Aug 24, 2023 5 Min Read
influencer yang sedang endorse
Sumber:

dari Freepik.com

Nathalie mendapat penghasilan dengan mempromosikan produk fashion di media sosial. Awalnya, ia merasa nyaman sebagai influencer karena memiliki kebebasan untuk mengekspresikan diri sesuka hati. Namun, seiring berjalannya waktu, tanggung jawab dan tekanan yang muncul karena seluruh kehidupannya ditampilkan di dunia maya berdampak buruk pada Natalie. Keharusannya untuk terus membuat konten baru dan beda dari yang lain mempengaruhi kesehatan mentalnya.

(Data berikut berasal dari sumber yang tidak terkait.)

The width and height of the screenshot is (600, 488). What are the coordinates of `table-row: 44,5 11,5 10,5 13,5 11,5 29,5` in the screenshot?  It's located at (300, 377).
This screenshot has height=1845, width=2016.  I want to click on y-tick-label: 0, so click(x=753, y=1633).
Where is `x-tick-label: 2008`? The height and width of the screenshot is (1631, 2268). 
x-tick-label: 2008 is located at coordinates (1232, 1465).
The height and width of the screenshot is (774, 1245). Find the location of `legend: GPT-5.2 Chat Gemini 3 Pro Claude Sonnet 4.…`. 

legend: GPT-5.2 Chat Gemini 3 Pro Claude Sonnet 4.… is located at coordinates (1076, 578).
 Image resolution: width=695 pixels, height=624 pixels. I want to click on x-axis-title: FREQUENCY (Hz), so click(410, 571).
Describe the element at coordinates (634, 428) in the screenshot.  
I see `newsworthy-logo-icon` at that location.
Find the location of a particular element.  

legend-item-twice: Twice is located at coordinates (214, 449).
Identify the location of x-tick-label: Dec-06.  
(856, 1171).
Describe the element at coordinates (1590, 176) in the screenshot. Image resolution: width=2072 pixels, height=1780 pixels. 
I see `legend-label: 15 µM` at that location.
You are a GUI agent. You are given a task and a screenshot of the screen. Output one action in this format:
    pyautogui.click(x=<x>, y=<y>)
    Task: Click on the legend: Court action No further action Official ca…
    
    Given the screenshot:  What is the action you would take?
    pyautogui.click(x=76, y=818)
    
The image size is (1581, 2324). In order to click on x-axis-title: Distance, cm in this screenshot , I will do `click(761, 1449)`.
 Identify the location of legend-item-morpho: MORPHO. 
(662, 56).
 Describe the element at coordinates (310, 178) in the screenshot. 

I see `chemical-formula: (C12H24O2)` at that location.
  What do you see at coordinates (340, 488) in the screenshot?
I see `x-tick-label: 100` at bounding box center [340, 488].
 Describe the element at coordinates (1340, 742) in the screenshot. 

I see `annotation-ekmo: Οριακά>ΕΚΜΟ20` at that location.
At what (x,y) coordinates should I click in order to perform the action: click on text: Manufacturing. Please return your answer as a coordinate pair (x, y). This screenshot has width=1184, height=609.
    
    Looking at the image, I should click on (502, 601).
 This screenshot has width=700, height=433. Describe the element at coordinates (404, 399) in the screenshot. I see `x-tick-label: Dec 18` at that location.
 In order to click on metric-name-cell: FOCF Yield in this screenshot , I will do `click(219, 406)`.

Seiring dengan meningkatnya followers Nathalie, ia mulai merasa dibatasi oleh jenis konten yang harus ia buat. Nathalie merasa bahwa ia harus menggambarkan versi fiksi dari hidupnya yang menjadi semakin tidak autentik. Ia menjadi dilema antara membuat konten yang benar-benar mencerminkan dirinya dan sebatas estetis saja.

Bahkan, tidak jarang Nathalie menerima pelecehan, ancaman, dan komentar pedas dari beberapa pengikutnya. Hal ini jelas mempengaruhi mental Nathalie.

Meski berhasil, Nathalie sering kali mempertanyakan alasan pengikutnya membeli produk yang ia rekomendasikan. Apa yang membuat pekerjaannya, influencer marketing secara umum, begitu spesial? 

Media sosial telah mengubah cara calon konsumen mengonsumsi konten seperti bagaimana teknologi merevolusi cara orang berinteraksi satu sama lain.

Dalam upaya mendekatkan diri dengan audiensnya, Nathalie menyadari bahwa ia telah menjadi sosok role model. Namun, upaya psikologis apa yang membuat pekerjaan ‘influencing’-nya menjadi begitu efektif?

Baca juga: Sountrack Tiada Akhir, Memikirkan Kembali Ketergantungan Kita Pada Hiburan Audio

Begini Cara Influencer ‘Mempengaruhi’ Kita

1. Keahlian bidang

Untuk membangun hubungan yang erat dengan para pengikutnya, influencer harus menunjukkan wawasan dan keahlian dalam bidang yang mereka geluti. 

Kredibilitas inilah yang sangat diperlukan oleh para influencer, termasuk Nathalie. Ia memiliki wawasan yang luas mengenai fashion dan alhasil, pengikut Nathalie mempercayai rekomendasinya. Pada dasarnya, masyarakat akan mempercayai individu yang mereka anggap ahli di bidangnya.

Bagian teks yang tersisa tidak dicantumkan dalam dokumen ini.